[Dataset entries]
[Start of section]
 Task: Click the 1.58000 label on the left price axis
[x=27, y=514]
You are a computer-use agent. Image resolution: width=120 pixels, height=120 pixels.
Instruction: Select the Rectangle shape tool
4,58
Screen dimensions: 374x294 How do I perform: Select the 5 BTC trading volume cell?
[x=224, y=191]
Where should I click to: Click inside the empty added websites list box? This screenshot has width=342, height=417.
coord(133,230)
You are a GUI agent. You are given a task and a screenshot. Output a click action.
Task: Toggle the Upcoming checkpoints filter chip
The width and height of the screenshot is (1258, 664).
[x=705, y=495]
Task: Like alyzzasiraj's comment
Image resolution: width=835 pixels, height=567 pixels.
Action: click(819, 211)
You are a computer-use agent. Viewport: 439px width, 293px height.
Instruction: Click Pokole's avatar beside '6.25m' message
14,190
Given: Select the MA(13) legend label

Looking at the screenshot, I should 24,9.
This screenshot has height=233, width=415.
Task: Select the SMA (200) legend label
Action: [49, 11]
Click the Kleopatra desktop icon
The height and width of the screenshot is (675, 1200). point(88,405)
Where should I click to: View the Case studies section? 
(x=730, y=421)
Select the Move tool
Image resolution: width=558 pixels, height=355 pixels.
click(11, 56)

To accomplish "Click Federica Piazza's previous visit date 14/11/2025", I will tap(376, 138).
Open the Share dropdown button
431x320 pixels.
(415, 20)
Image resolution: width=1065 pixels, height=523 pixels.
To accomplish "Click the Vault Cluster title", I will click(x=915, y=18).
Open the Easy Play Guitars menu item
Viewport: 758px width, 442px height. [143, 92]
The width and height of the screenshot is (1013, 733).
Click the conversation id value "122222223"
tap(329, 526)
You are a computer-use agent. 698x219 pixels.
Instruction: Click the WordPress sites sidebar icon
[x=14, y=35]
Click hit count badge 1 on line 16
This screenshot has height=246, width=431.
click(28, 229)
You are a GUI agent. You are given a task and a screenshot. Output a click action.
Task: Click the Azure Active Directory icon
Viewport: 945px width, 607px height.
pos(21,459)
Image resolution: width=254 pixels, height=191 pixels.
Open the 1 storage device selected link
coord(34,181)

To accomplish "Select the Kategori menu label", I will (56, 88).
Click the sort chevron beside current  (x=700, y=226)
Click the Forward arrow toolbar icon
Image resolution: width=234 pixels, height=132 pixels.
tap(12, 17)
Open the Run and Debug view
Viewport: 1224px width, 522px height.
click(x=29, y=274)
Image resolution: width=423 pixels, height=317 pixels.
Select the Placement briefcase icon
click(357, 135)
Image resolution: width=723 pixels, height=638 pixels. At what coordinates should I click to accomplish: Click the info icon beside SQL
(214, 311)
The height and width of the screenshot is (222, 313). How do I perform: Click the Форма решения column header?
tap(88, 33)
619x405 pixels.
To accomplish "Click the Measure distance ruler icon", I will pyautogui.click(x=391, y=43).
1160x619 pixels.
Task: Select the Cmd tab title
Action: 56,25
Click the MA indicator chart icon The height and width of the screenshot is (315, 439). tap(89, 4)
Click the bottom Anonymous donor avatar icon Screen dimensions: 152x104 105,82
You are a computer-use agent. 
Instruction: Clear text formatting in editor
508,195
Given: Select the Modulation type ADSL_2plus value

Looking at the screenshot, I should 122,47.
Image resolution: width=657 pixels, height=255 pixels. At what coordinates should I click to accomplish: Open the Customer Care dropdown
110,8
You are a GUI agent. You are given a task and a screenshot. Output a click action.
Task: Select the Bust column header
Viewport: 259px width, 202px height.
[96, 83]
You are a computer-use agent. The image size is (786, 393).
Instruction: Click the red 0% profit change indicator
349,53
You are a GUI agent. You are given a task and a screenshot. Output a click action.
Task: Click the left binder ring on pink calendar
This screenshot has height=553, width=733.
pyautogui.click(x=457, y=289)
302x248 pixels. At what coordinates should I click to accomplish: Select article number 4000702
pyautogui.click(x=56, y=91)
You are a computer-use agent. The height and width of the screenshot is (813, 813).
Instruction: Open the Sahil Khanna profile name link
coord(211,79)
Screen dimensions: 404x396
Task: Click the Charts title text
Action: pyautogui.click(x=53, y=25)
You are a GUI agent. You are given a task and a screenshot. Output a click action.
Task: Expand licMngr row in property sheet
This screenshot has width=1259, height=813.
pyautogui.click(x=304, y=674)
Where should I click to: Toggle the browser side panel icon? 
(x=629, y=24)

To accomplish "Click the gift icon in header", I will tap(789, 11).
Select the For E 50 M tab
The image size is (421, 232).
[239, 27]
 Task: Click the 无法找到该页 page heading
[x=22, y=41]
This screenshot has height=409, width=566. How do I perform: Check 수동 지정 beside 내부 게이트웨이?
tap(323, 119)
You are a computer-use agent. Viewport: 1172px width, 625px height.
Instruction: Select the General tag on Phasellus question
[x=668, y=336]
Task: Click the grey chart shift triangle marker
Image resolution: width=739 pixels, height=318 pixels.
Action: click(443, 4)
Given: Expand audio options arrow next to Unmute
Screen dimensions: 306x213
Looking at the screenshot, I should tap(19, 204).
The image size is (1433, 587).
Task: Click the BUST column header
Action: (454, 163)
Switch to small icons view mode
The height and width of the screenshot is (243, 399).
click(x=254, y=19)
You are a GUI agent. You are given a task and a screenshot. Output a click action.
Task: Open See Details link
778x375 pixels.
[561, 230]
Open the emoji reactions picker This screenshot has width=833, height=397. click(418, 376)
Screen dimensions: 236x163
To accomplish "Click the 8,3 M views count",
[End of section]
### What you have to do
Each record must be output word for word.

### Written solution
 Task: Click the 1.58000 label on the left price axis
[x=27, y=514]
You are a computer-use agent. Image resolution: width=120 pixels, height=120 pixels.
Instruction: Select the Rectangle shape tool
4,58
Screen dimensions: 374x294 How do I perform: Select the 5 BTC trading volume cell?
[x=224, y=191]
Where should I click to: Click inside the empty added websites list box? This screenshot has width=342, height=417.
coord(133,230)
You are a GUI agent. You are given a task and a screenshot. Output a click action.
Task: Toggle the Upcoming checkpoints filter chip
The width and height of the screenshot is (1258, 664).
[x=705, y=495]
Task: Like alyzzasiraj's comment
Image resolution: width=835 pixels, height=567 pixels.
Action: click(819, 211)
You are a computer-use agent. Viewport: 439px width, 293px height.
Instruction: Click Pokole's avatar beside '6.25m' message
14,190
Given: Select the MA(13) legend label

Looking at the screenshot, I should 24,9.
This screenshot has height=233, width=415.
Task: Select the SMA (200) legend label
Action: [49, 11]
Click the Kleopatra desktop icon
The height and width of the screenshot is (675, 1200). point(88,405)
Where should I click to: View the Case studies section? 
(x=730, y=421)
Select the Move tool
Image resolution: width=558 pixels, height=355 pixels.
click(11, 56)

To accomplish "Click Federica Piazza's previous visit date 14/11/2025", I will tap(376, 138).
Open the Share dropdown button
431x320 pixels.
(415, 20)
Image resolution: width=1065 pixels, height=523 pixels.
To accomplish "Click the Vault Cluster title", I will click(x=915, y=18).
Open the Easy Play Guitars menu item
Viewport: 758px width, 442px height. [143, 92]
The width and height of the screenshot is (1013, 733).
Click the conversation id value "122222223"
tap(329, 526)
You are a computer-use agent. 698x219 pixels.
Instruction: Click the WordPress sites sidebar icon
[x=14, y=35]
Click hit count badge 1 on line 16
This screenshot has height=246, width=431.
click(28, 229)
You are a GUI agent. You are given a task and a screenshot. Output a click action.
Task: Click the Azure Active Directory icon
Viewport: 945px width, 607px height.
pos(21,459)
Image resolution: width=254 pixels, height=191 pixels.
Open the 1 storage device selected link
coord(34,181)

To accomplish "Select the Kategori menu label", I will (56, 88).
Click the sort chevron beside current  (x=700, y=226)
Click the Forward arrow toolbar icon
Image resolution: width=234 pixels, height=132 pixels.
tap(12, 17)
Open the Run and Debug view
Viewport: 1224px width, 522px height.
click(x=29, y=274)
Image resolution: width=423 pixels, height=317 pixels.
Select the Placement briefcase icon
click(357, 135)
Image resolution: width=723 pixels, height=638 pixels. At what coordinates should I click to accomplish: Click the info icon beside SQL
(214, 311)
The height and width of the screenshot is (222, 313). How do I perform: Click the Форма решения column header?
tap(88, 33)
619x405 pixels.
To accomplish "Click the Measure distance ruler icon", I will pyautogui.click(x=391, y=43).
1160x619 pixels.
Task: Select the Cmd tab title
Action: 56,25
Click the MA indicator chart icon The height and width of the screenshot is (315, 439). tap(89, 4)
Click the bottom Anonymous donor avatar icon Screen dimensions: 152x104 105,82
You are a computer-use agent. 
Instruction: Clear text formatting in editor
508,195
Given: Select the Modulation type ADSL_2plus value

Looking at the screenshot, I should 122,47.
Image resolution: width=657 pixels, height=255 pixels. At what coordinates should I click to accomplish: Open the Customer Care dropdown
110,8
You are a GUI agent. You are given a task and a screenshot. Output a click action.
Task: Select the Bust column header
Viewport: 259px width, 202px height.
[96, 83]
You are a computer-use agent. The image size is (786, 393).
Instruction: Click the red 0% profit change indicator
349,53
You are a GUI agent. You are given a task and a screenshot. Output a click action.
Task: Click the left binder ring on pink calendar
This screenshot has height=553, width=733.
pyautogui.click(x=457, y=289)
302x248 pixels. At what coordinates should I click to accomplish: Select article number 4000702
pyautogui.click(x=56, y=91)
You are a computer-use agent. The height and width of the screenshot is (813, 813).
Instruction: Open the Sahil Khanna profile name link
coord(211,79)
Screen dimensions: 404x396
Task: Click the Charts title text
Action: pyautogui.click(x=53, y=25)
You are a GUI agent. You are given a task and a screenshot. Output a click action.
Task: Expand licMngr row in property sheet
This screenshot has width=1259, height=813.
pyautogui.click(x=304, y=674)
Where should I click to: Toggle the browser side panel icon? 
(x=629, y=24)

To accomplish "Click the gift icon in header", I will tap(789, 11).
Select the For E 50 M tab
The image size is (421, 232).
[239, 27]
 Task: Click the 无法找到该页 page heading
[x=22, y=41]
This screenshot has height=409, width=566. How do I perform: Check 수동 지정 beside 내부 게이트웨이?
tap(323, 119)
You are a computer-use agent. Viewport: 1172px width, 625px height.
Instruction: Select the General tag on Phasellus question
[x=668, y=336]
Task: Click the grey chart shift triangle marker
Image resolution: width=739 pixels, height=318 pixels.
Action: click(443, 4)
Given: Expand audio options arrow next to Unmute
Screen dimensions: 306x213
Looking at the screenshot, I should tap(19, 204).
The image size is (1433, 587).
Task: Click the BUST column header
Action: (454, 163)
Switch to small icons view mode
The height and width of the screenshot is (243, 399).
click(x=254, y=19)
You are a GUI agent. You are given a task and a screenshot. Output a click action.
Task: Open See Details link
778x375 pixels.
[561, 230]
Open the emoji reactions picker This screenshot has width=833, height=397. click(418, 376)
Screen dimensions: 236x163
To accomplish "Click the 8,3 M views count",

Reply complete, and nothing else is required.